If the overall tyre wear is even and consistent, side-to-side on the same axle and front-to-back,  it indicates the tyre pressures have been maintained pretty well and that the steering, suspension, wheel hubs and brakes are in good nick i.e.


 they haven't worn excessively
 they haven't been damaged by potholes or kerbing
 there's no binding or "wobbles".
  In other words, if there's nothing broke, there's nothing to fix.  To keep it that way, I suggested putting everything back as close as possible to the way it was before changing to the new tyres.

I've posted before about my lack of faith in these "computerised laser-alignment" gizmos, mainly relating to poor or no operator training, lack of machine calibration and out of date vehicle data in the data-base. On my last visit to one of these places I was told that the camber and caster on my car could not be adjusted, which was utter nonsense.


----------



## eggerb (2 Jun 2010)

Cheers Mathepac. I don't think I'd have the balls to go back and ask them to put it back the way it was. I suppose the best I can do is to keep an eye on the tyre wear. I'm a bit disgusted I bothered.



mathepac said:


> ... I've posted before about my lack of faith in these "computerised laser-alignment" gizmos, mainly relating to poor or no operator training, lack of machine calibration and out of date vehicle data in the data-base....


 
I'm driving an A4. I noticed on the print out, they input the car type as an A6 so I pointed this out and the manager guy said that it didn't make a difference as the technician had key-in the values.

Bit more annoyed with myself now


----------



## mathepac (2 Jun 2010)

That sounds like a pile of poo as there are more A4s on the road than A6s. 

You should have the basic data in your Audi user book - I can't remember if its the maintenance schedule booklet or the user manual. Compare the "after" print-out they gave you with the data in the Audi book, they should correspond.

In relation to the car,  as you said watch out for unusual tyre wear, vibrations at speed (possibly wheels not balanced), drifting to one-side or the other on motorways / straights or pulling to one side under braking. If any of these are new, it probably relates to the work the tyre-fitter did. (If they were there before changing the tyres and are now gone, well that's just me talking rubbish again. )

I fairness to Audi they use good stuff in their cars and the rubber / polyurethane suspension and steering components that wear in "lesser" cars  tend to last well. "Vorsprung durch Technik" as they say in Kilnascully.


----------



## eggerb (2 Jun 2010)

Cheers Mathepac. (Glad I'm the direct recipient of your sound advice this time!)
I'll dig out the books and have a look. I'm never comfortable with this alignment stuff and if the truth be known, I'll start to imagine things now in the car! Hopefully it'll be _Vorsprung _in a straight line_ durch Technik_


----------



## AlbacoreA (3 Jun 2010)

eggerb said:


> Cheers Mathepac. I don't think I'd have the balls to go back and ask them to put it back the way it was. I suppose the best I can do is to keep an eye on the tyre wear. I'm a bit disgusted I bothered.

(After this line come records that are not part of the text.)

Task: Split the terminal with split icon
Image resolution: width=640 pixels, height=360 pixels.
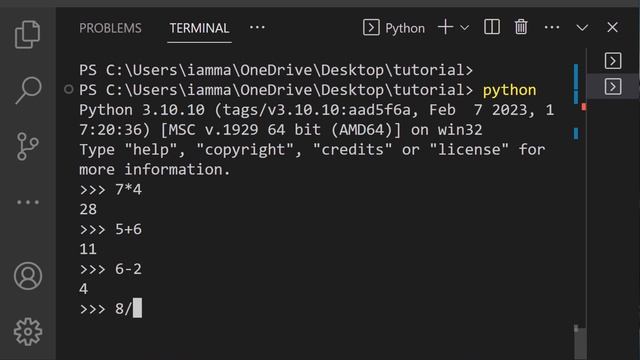Action: coord(492,27)
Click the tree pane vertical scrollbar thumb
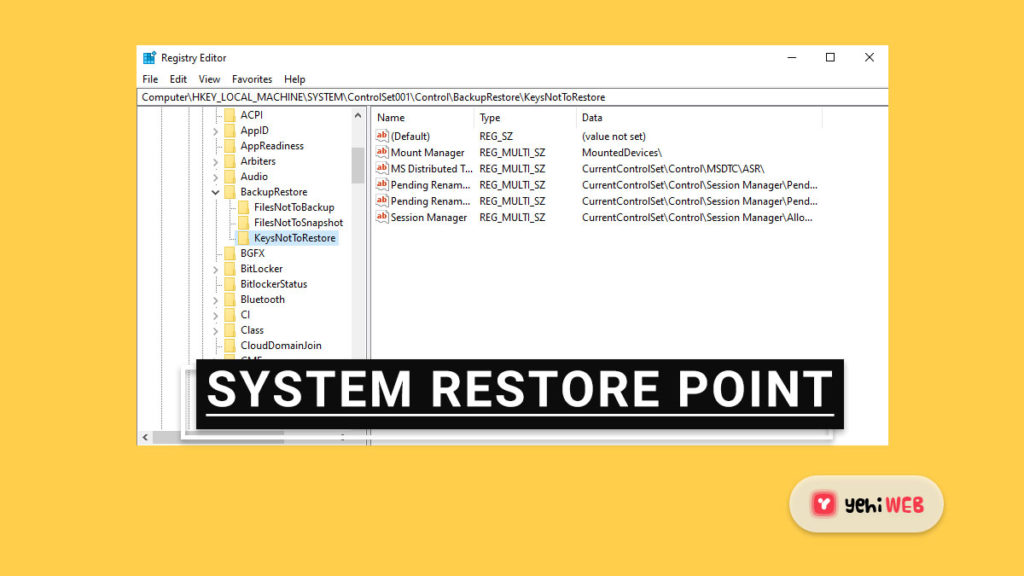 (x=358, y=165)
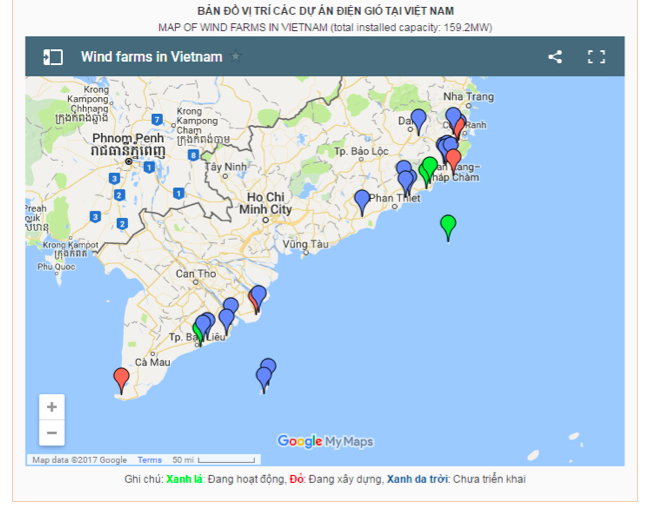This screenshot has height=506, width=645.
Task: Click the blue marker west of Phan Thiết
Action: (x=362, y=200)
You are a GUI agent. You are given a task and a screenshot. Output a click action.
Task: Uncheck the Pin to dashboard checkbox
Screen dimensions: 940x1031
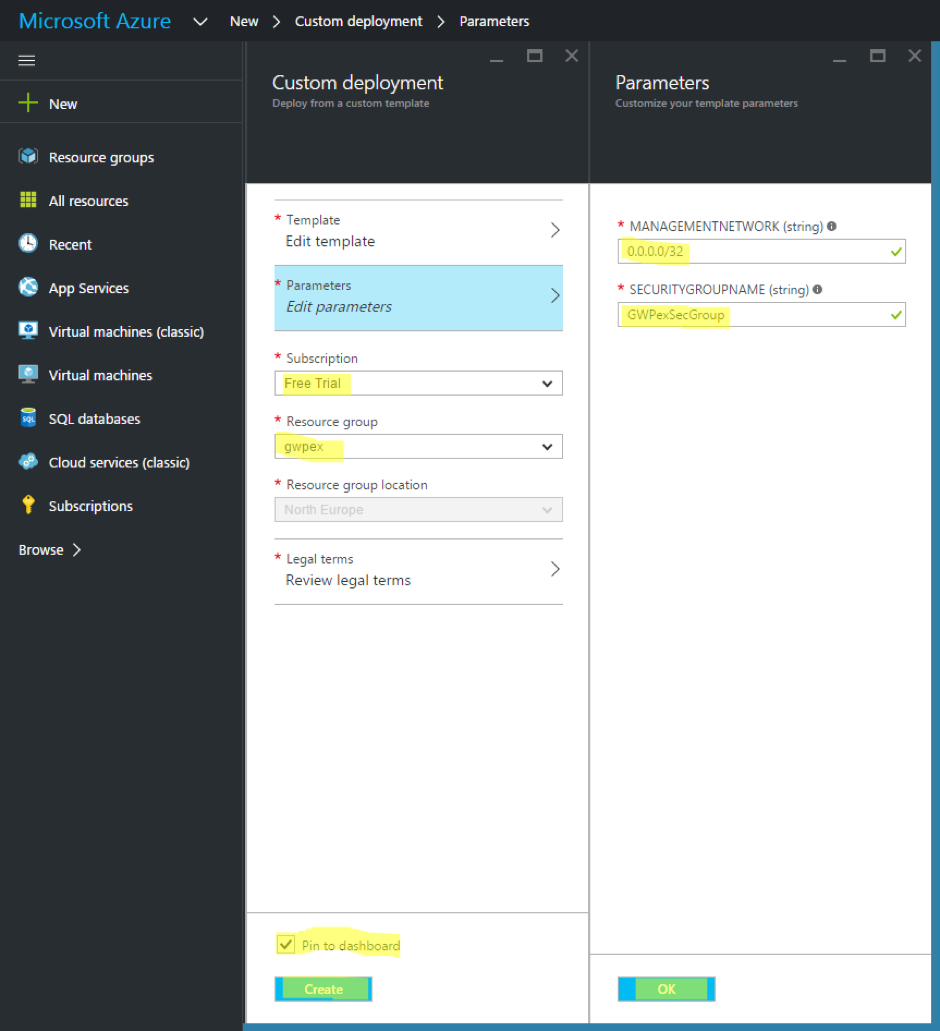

You should have left it. But whats done is done. You have to keep an eye on tyre wear anyway. 



eggerb said:


> I'm driving an A4. I noticed on the print out, they input the car type as an A6 so I pointed this out and the manager guy said that it didn't make a difference as the technician had key-in the values.
> 
> Bit more annoyed with myself now



In theory it could be is they have software that out of date, and they correct it manually and they use the same default for everything.

But considering they made the mistake of tracking a car that didn't need tracking I'd tend to think they don't know what they are doing with the computer either.


----------



## eggerb (4 Jun 2010)

eggerb said:


> I'll dig out the books and have a look.




Coundn't find it in the manual. But found [broken link removed] and it seems to have what I'm looking for. It is 1BA for the model I have. Comparing it to the summary sheet they gave me is another story....


----------



## peelaaa (4 Jun 2010)

4 wheel laser tracking costs 55 euros at advance pitstop


----------



## mathepac (4 Jun 2010)

eggerb said:


> ...  Comparing it to the summary sheet they gave  me is another story....


They probably didn't give as many parameters  on the print-out as the web-site has. Do you want to chance scanning  the print-out and posting a link to it? Some of us might be able to give a hand interpreting it.


peelaaa said:


> 4 wheel laser tracking costs 55 euros at advance  pitstop


and unfortunately IME they do the job every bit as good as the crowd OP used.


----------



## eggerb (7 Jun 2010)

mathepac said:


> Do you want to chance scanning the print-out and posting a link to it? Some of us might be able to give a hand interpreting it. ..


 
Cheers again matepac. Below is a scan of the print-out they gave me. Driving on the M1 today, I let go on a straight and thought I felt the car pulling to the left. Think I am going to go back to them at Fast Fit. Any help in interpreting what I have so far vis a vis what it should be would be much appreciated...


----------



## eggerb (7 Jun 2010)

Link above to specs seems to be broken. . Should have mentioned, clocking up about 3,000km soon on a continental drive - wasn't bargaining for a headache like this.... 
Cheers.


----------



## kceire (8 Jun 2010)

the garage type place on St. Margerets Road opposite Aldi in Finglas do 4 wheel alignment for €50.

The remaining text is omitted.